WHAT THIS TASK INVOLVES:
Stop after the line with "The width and height of the screenshot is (812, 580).". Up to that point, output every line of the listing below exactly from the first one onward, skipping pictures.

PROVIDED RECORDS:
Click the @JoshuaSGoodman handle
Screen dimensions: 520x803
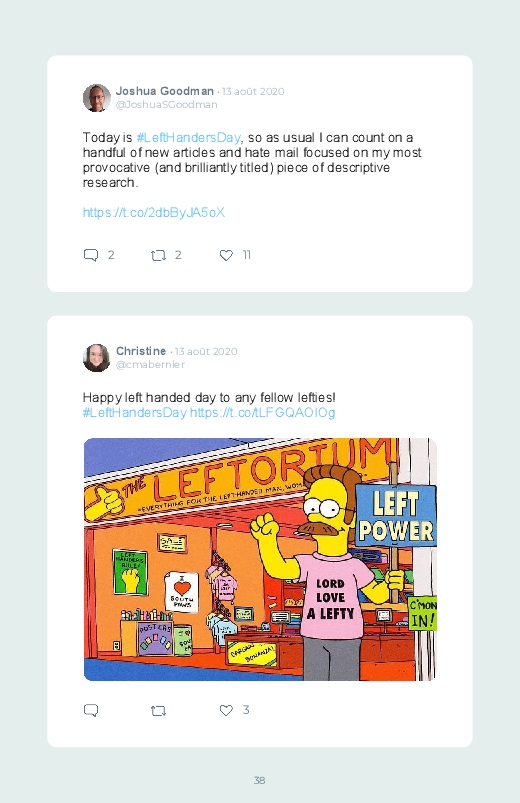tap(167, 104)
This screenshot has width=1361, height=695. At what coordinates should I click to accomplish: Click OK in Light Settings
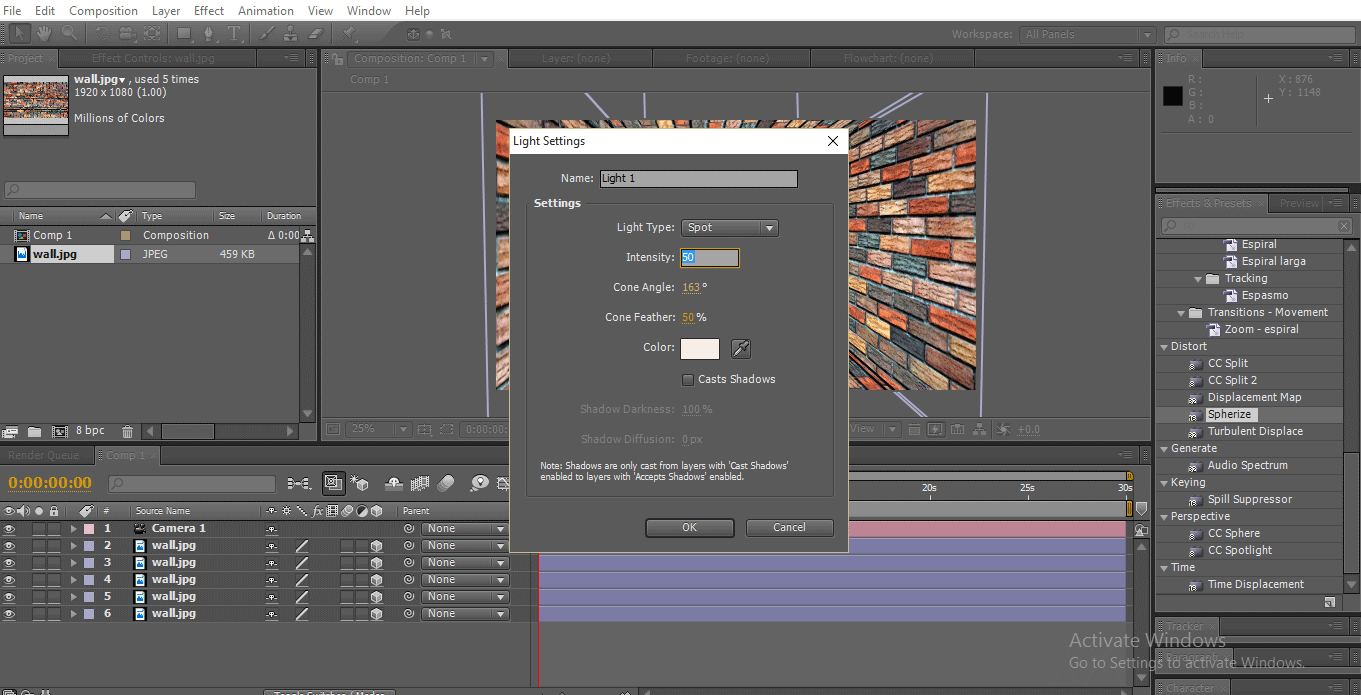(689, 528)
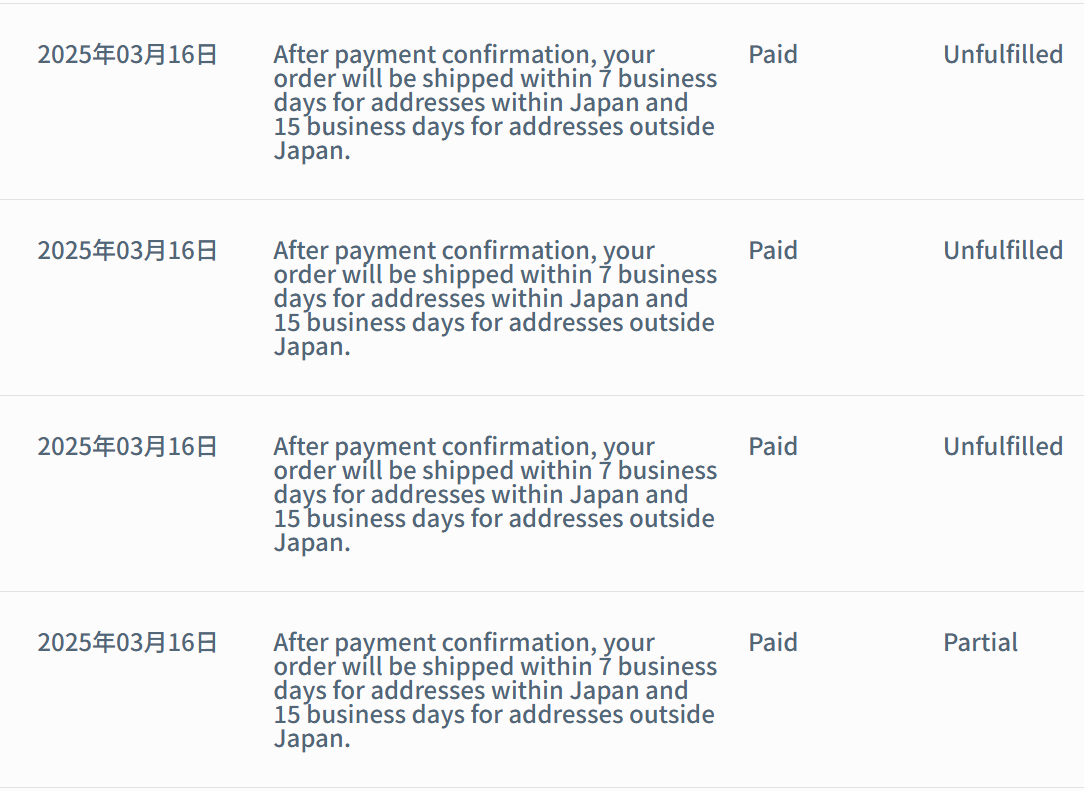
Task: Click Paid status in the third row
Action: point(772,446)
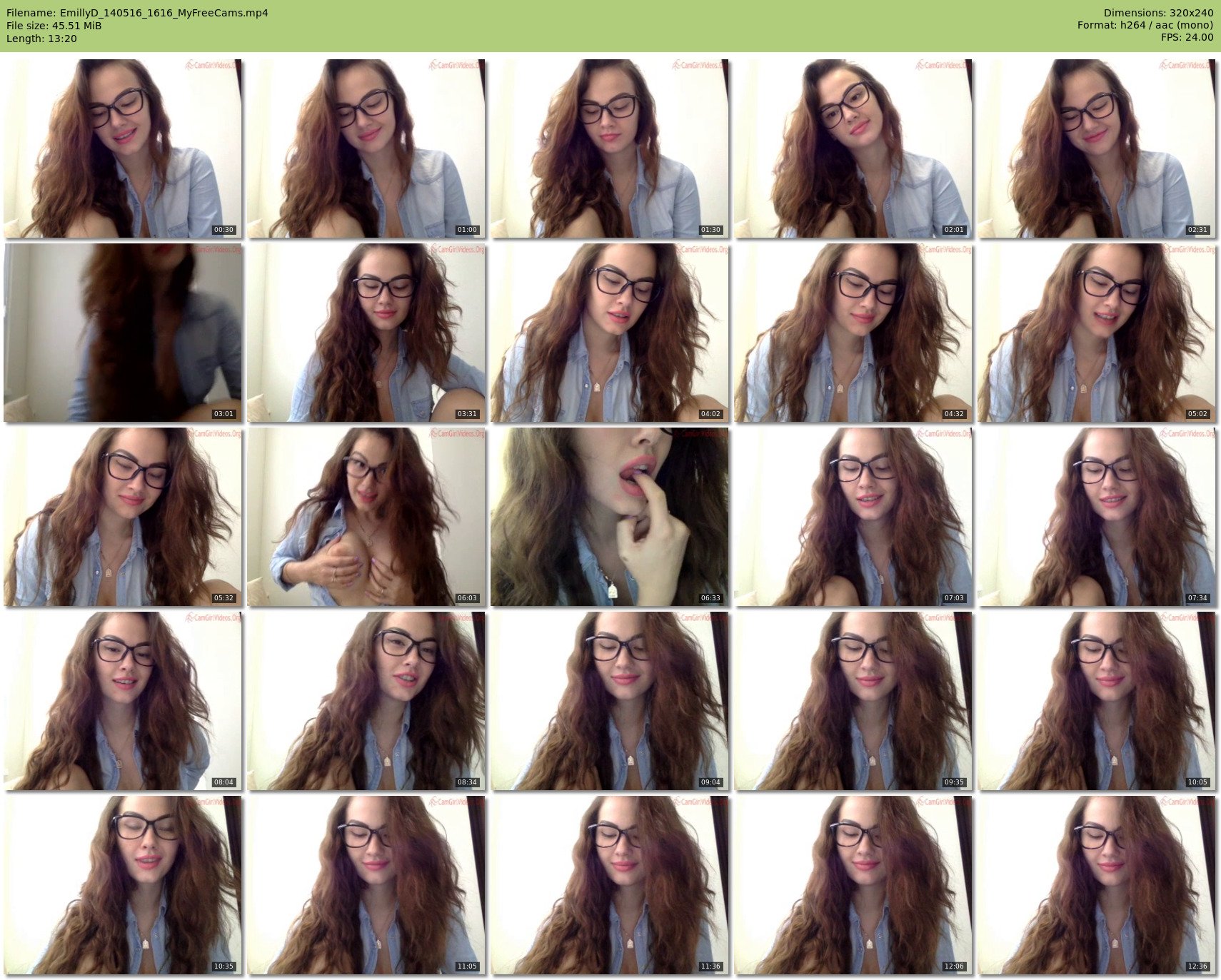The image size is (1221, 980).
Task: Click the frame marked 10:05
Action: (x=1097, y=701)
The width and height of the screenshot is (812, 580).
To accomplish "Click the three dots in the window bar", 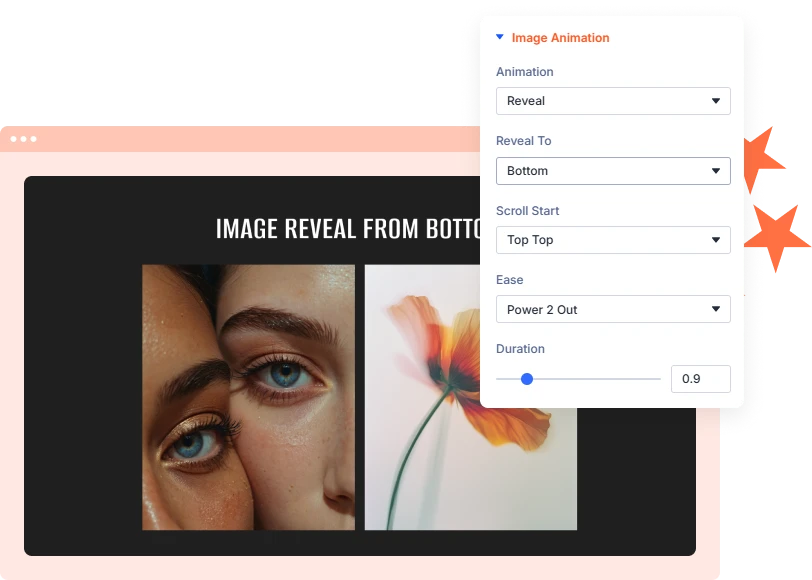I will click(23, 139).
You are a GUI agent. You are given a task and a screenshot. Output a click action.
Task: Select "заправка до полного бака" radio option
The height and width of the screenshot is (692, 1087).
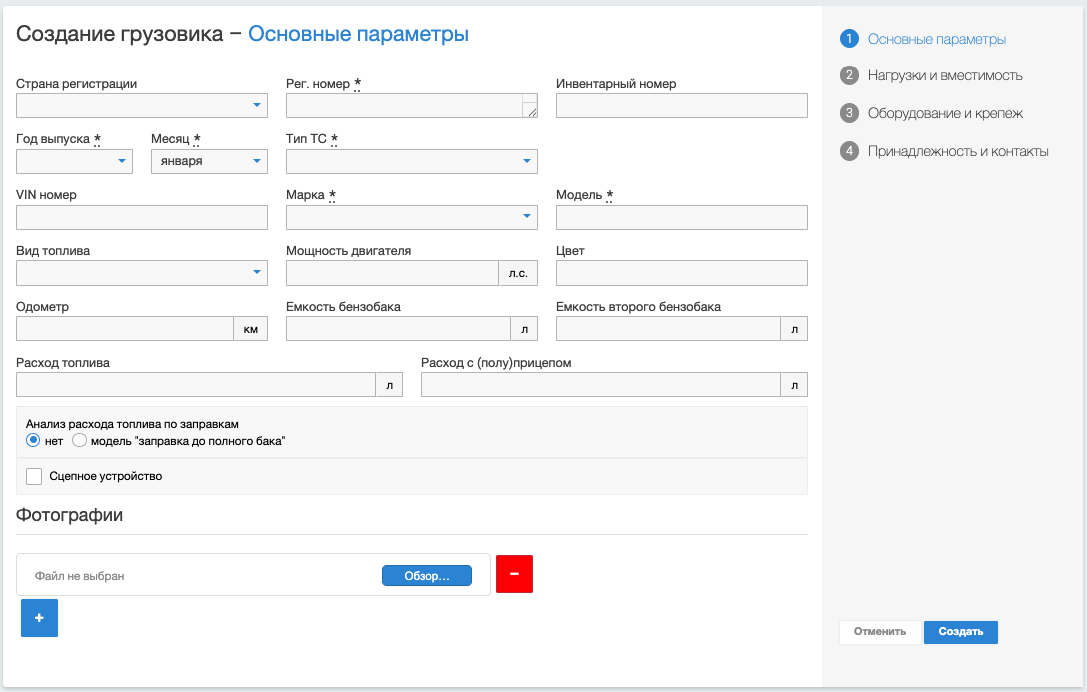[80, 441]
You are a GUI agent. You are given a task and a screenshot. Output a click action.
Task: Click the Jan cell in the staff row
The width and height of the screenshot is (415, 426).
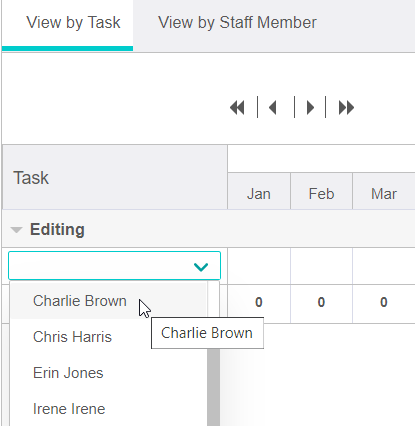(259, 266)
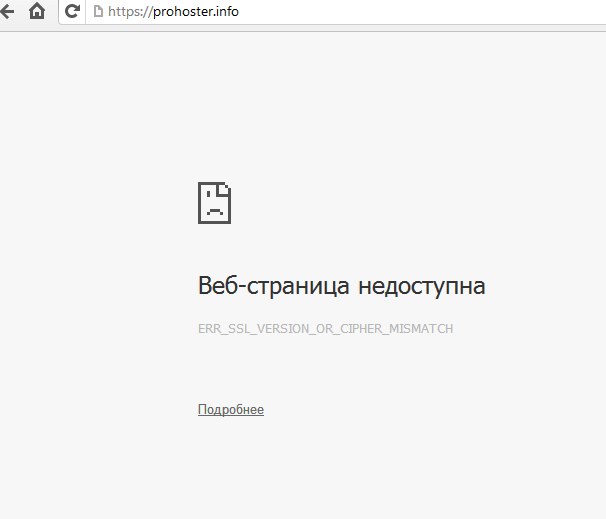Click the "https://" scheme in the URL
Image resolution: width=606 pixels, height=519 pixels.
pyautogui.click(x=129, y=13)
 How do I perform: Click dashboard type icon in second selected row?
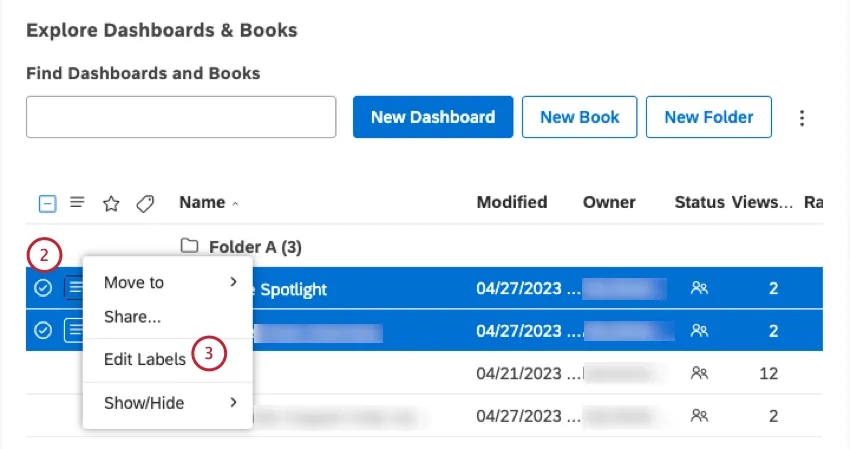(73, 330)
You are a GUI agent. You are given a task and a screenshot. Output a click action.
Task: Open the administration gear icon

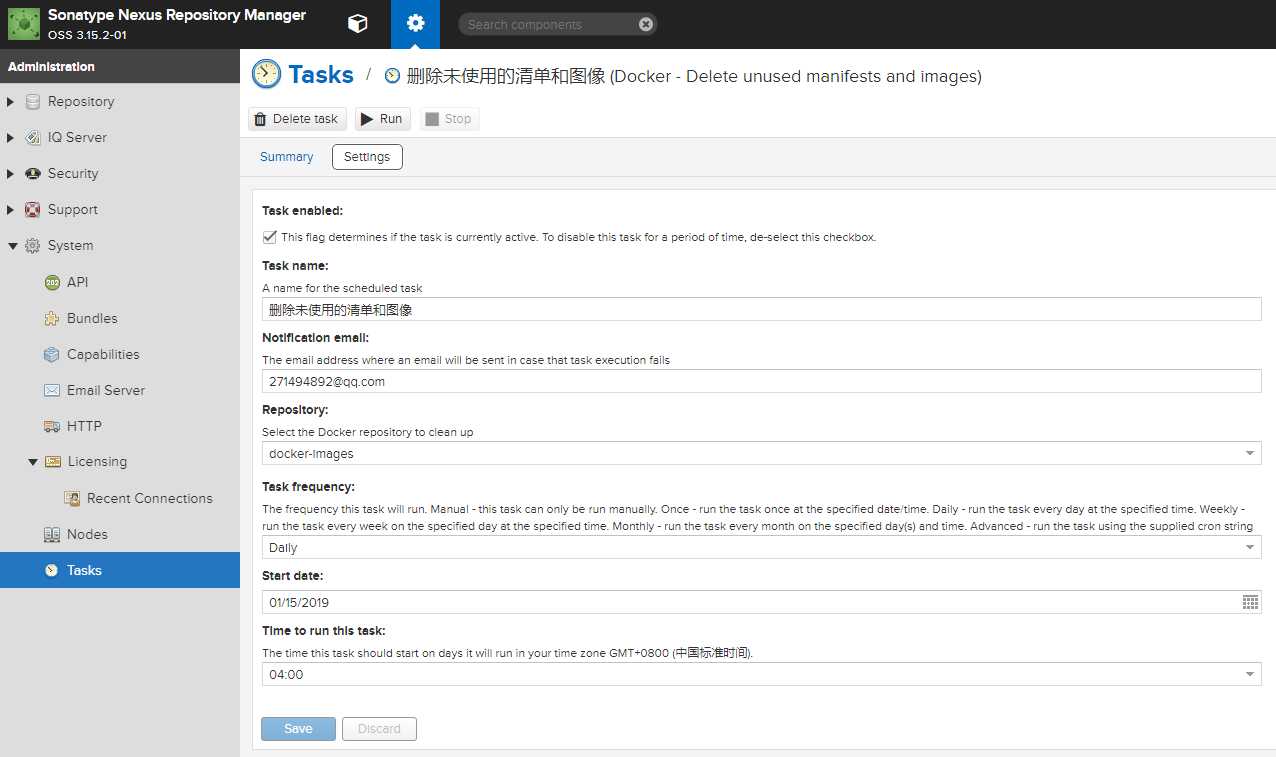pos(415,24)
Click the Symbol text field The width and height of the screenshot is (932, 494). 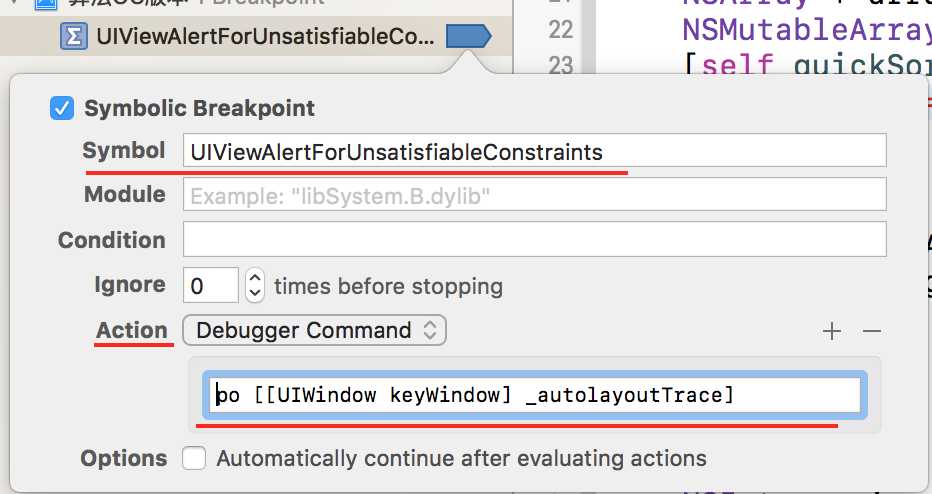(534, 150)
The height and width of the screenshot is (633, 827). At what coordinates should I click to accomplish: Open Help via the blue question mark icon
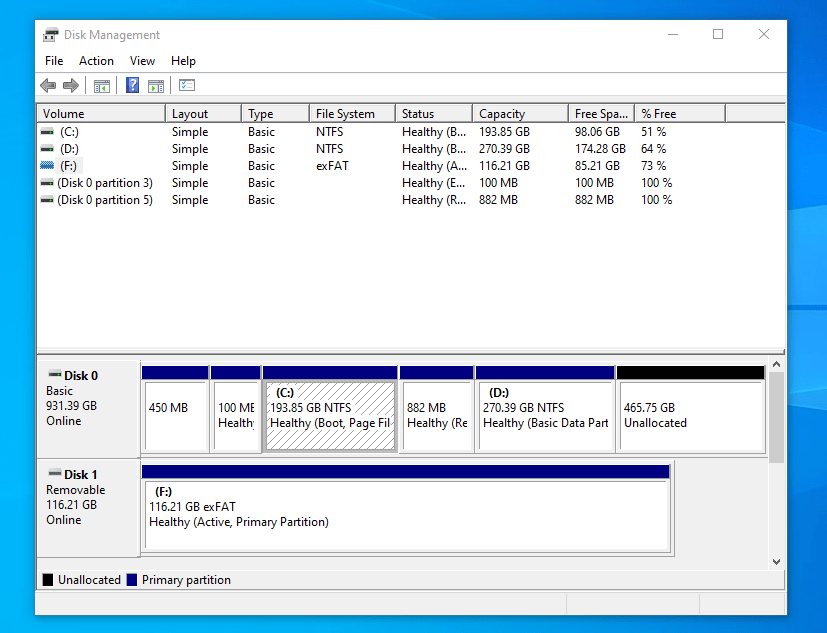point(132,86)
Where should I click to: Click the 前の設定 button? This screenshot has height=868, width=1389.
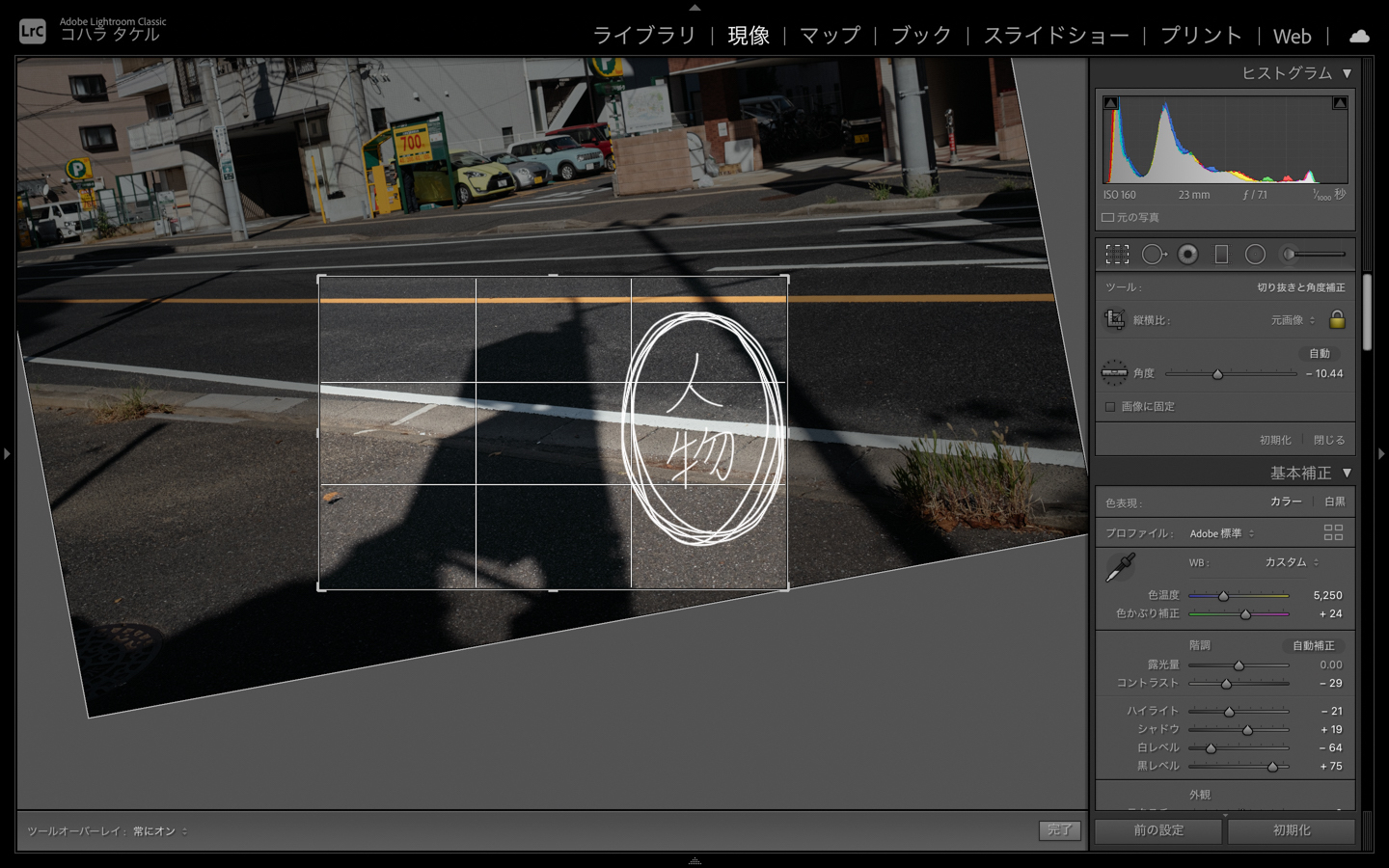[1158, 830]
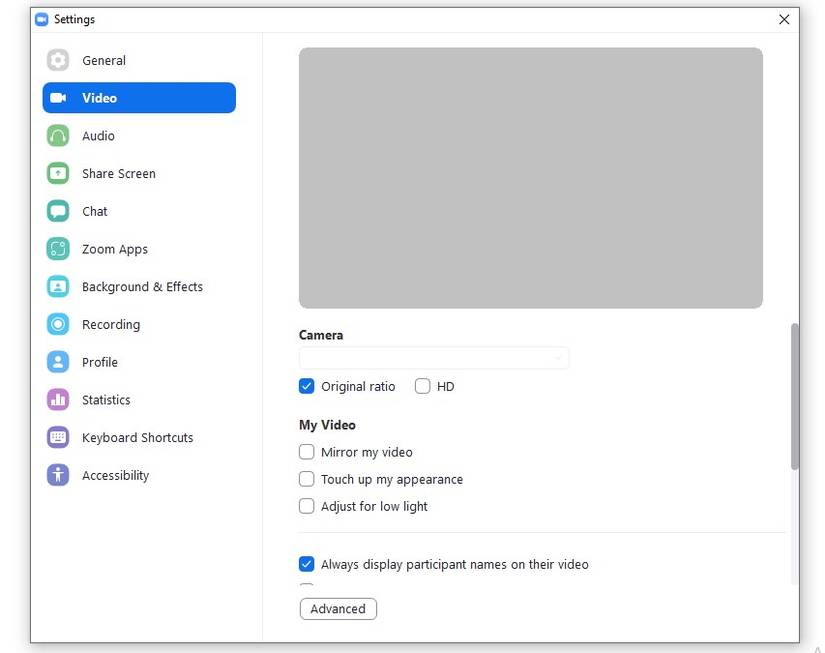825x653 pixels.
Task: Open the Accessibility icon
Action: pyautogui.click(x=58, y=475)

EXPECTED ANSWER:
Click the @JoshuaSGoodman handle
Screen dimensions: 520x803
tap(167, 104)
This screenshot has width=1361, height=695. At what coordinates should I click to accomplish: Click OK in Light Settings
(689, 528)
Task: Click Paid status in the third row
Action: point(772,446)
The image size is (1221, 980).
Task: Click the frame marked 10:05
Action: (x=1097, y=701)
The width and height of the screenshot is (812, 580).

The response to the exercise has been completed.